DIRECTIONS FOR THIS TASK:
The job is to find each line in the entries holding the string "green" and copy that line.

= Beginning of Section =

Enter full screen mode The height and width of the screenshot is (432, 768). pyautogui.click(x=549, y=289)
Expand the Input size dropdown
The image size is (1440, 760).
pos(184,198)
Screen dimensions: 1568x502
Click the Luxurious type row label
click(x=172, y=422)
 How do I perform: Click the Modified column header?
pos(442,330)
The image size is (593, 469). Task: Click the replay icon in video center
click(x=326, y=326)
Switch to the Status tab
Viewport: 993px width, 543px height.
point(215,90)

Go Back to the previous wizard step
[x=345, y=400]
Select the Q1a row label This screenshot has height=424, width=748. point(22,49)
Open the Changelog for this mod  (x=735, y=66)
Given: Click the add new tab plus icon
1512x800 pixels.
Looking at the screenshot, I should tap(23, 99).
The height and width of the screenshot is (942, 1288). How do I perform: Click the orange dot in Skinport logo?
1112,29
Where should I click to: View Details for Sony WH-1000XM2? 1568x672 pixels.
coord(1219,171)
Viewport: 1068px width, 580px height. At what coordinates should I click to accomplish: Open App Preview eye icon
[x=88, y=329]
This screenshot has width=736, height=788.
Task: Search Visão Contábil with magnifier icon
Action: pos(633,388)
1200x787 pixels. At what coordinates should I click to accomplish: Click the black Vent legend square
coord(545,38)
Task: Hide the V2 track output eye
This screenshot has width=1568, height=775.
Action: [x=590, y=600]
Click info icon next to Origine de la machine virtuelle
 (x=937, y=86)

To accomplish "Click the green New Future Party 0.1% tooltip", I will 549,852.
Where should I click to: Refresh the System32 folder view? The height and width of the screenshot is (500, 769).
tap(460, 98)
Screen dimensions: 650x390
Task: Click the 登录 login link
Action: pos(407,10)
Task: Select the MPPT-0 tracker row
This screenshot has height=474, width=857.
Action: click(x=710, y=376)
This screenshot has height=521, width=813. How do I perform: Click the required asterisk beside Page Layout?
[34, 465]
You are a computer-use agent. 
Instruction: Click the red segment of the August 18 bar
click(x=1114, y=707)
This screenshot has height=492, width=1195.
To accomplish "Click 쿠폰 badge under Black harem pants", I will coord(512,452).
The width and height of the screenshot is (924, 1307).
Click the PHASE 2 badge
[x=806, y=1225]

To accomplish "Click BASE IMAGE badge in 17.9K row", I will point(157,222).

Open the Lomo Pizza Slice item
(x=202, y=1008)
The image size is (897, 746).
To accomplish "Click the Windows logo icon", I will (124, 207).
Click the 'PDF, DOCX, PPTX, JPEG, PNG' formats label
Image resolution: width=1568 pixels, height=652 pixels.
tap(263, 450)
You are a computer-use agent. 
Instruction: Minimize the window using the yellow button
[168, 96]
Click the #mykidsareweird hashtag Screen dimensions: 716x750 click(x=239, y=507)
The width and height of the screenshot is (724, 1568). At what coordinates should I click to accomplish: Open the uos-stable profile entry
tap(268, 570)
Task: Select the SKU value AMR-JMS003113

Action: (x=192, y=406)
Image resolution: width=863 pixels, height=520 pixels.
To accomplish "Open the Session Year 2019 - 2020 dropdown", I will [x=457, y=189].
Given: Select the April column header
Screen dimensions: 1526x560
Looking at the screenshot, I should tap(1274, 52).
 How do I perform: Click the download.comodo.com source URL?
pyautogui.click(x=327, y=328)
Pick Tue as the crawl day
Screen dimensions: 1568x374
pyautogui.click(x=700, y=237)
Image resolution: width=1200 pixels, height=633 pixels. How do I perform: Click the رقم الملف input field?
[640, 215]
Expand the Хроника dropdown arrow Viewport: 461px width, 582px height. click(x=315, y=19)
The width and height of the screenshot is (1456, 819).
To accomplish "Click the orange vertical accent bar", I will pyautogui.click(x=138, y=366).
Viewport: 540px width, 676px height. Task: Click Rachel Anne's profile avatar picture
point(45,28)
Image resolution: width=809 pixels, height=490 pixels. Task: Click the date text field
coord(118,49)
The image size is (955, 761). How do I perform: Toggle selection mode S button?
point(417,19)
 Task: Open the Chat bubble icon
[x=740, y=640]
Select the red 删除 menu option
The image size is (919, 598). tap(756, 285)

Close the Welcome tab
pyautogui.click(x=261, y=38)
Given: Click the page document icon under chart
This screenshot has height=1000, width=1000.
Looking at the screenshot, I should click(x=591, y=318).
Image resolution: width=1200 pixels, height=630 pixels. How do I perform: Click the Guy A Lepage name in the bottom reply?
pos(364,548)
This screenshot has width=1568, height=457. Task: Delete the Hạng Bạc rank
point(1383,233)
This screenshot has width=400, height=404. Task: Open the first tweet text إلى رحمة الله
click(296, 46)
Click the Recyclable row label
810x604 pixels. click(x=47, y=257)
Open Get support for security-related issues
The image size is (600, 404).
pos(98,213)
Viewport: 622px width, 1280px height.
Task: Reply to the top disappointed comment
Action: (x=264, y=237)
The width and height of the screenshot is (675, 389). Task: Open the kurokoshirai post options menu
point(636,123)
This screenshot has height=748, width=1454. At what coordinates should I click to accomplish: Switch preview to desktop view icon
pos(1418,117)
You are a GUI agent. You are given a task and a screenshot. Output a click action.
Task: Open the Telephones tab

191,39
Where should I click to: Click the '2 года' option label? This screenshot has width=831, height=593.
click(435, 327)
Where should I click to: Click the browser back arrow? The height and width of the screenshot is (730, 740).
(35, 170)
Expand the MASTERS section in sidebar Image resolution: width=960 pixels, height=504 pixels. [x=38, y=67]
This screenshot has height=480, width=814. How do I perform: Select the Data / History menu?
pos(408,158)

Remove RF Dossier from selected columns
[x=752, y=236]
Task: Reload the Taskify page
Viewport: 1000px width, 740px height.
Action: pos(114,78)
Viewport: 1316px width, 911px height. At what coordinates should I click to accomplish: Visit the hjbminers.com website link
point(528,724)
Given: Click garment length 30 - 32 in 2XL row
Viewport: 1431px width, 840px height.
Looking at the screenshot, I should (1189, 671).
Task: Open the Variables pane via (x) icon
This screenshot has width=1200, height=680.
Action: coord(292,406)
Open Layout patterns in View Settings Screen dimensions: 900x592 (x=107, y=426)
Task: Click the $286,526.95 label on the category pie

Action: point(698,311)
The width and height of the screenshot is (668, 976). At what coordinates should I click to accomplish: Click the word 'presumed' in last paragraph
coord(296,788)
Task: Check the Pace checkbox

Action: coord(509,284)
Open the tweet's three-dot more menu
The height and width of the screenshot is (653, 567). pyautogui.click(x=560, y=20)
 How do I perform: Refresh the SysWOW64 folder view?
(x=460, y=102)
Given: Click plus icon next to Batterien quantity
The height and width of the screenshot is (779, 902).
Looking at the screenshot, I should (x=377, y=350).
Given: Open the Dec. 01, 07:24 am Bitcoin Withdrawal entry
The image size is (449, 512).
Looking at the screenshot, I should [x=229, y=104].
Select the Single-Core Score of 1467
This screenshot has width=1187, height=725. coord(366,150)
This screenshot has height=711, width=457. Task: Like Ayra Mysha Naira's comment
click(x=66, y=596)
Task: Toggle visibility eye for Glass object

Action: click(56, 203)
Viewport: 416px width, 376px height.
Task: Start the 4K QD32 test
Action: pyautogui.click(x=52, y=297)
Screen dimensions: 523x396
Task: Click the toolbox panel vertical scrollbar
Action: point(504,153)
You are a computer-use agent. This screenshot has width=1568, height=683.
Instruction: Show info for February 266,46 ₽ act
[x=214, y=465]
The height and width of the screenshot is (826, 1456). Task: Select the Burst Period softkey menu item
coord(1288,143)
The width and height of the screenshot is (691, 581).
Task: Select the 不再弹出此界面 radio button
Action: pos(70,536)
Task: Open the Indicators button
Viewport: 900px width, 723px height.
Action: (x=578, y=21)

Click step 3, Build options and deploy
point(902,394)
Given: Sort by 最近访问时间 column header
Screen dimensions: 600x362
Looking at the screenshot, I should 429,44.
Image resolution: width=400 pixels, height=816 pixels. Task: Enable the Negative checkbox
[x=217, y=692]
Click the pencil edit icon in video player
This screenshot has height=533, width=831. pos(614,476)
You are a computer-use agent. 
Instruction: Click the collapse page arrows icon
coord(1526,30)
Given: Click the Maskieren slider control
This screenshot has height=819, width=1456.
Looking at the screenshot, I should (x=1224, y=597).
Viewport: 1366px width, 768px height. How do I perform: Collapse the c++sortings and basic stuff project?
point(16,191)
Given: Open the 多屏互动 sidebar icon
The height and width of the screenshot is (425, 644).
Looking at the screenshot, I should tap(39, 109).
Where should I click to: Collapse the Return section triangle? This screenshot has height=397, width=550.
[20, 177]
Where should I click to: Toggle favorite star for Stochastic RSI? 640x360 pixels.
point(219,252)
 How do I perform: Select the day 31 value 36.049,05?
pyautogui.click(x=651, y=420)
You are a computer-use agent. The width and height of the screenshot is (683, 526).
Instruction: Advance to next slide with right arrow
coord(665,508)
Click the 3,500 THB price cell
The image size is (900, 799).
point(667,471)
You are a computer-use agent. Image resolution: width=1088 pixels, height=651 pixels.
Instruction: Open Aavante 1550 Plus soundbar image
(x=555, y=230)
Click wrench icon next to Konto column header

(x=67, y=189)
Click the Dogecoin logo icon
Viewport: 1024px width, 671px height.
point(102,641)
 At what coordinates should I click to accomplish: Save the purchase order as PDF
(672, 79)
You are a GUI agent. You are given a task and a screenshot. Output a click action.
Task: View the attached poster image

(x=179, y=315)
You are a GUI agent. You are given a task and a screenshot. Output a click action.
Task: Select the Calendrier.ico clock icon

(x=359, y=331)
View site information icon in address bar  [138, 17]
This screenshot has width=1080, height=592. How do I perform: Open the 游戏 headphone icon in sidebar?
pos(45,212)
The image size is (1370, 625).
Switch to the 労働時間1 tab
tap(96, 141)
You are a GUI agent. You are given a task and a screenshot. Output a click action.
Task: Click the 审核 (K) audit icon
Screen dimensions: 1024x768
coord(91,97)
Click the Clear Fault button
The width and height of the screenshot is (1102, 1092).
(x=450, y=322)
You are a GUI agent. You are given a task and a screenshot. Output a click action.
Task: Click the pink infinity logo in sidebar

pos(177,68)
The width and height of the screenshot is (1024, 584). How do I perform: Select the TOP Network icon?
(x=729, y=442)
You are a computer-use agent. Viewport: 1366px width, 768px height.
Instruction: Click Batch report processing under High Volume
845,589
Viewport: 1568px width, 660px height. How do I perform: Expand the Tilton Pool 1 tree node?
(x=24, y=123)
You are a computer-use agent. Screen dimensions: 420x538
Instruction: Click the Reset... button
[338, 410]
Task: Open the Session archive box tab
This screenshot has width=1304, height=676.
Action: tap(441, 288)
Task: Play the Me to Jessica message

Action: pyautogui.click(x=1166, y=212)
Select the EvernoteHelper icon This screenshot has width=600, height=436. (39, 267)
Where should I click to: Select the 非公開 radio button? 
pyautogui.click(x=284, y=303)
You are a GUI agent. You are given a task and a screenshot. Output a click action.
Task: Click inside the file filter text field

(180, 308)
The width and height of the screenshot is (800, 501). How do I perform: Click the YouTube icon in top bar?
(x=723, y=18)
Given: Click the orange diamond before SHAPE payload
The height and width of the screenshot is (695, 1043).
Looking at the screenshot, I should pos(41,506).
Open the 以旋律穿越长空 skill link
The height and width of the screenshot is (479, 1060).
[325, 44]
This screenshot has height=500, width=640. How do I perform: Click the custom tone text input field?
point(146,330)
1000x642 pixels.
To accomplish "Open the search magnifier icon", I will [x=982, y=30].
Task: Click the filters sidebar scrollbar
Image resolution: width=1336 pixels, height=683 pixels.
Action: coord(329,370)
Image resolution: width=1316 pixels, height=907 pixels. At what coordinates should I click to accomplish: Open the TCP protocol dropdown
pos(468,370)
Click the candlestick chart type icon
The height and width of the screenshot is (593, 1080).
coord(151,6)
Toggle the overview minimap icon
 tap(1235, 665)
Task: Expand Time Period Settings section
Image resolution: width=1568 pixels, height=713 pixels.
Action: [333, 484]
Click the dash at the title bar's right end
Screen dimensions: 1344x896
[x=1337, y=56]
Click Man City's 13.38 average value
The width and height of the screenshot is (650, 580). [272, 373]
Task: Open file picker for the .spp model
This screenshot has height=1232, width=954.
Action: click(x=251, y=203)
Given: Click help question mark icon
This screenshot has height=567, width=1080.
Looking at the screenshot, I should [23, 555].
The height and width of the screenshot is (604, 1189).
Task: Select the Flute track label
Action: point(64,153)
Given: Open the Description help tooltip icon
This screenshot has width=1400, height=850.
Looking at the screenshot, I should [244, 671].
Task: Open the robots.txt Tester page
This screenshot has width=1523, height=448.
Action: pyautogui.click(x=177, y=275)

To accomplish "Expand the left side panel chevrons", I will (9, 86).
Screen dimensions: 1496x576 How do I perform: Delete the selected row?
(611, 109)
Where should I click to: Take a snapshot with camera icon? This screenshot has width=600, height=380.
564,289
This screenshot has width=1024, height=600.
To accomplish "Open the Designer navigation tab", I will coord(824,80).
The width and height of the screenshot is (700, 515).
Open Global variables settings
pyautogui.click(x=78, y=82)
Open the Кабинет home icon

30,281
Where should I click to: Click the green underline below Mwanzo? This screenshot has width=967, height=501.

= End of Section =

RESPONSE TO THIS TASK:
To accomplish "Click the green New Future Party 0.1% tooltip", I will 549,852.
Where should I click to: Click the green underline below Mwanzo? This screenshot has width=967, height=501.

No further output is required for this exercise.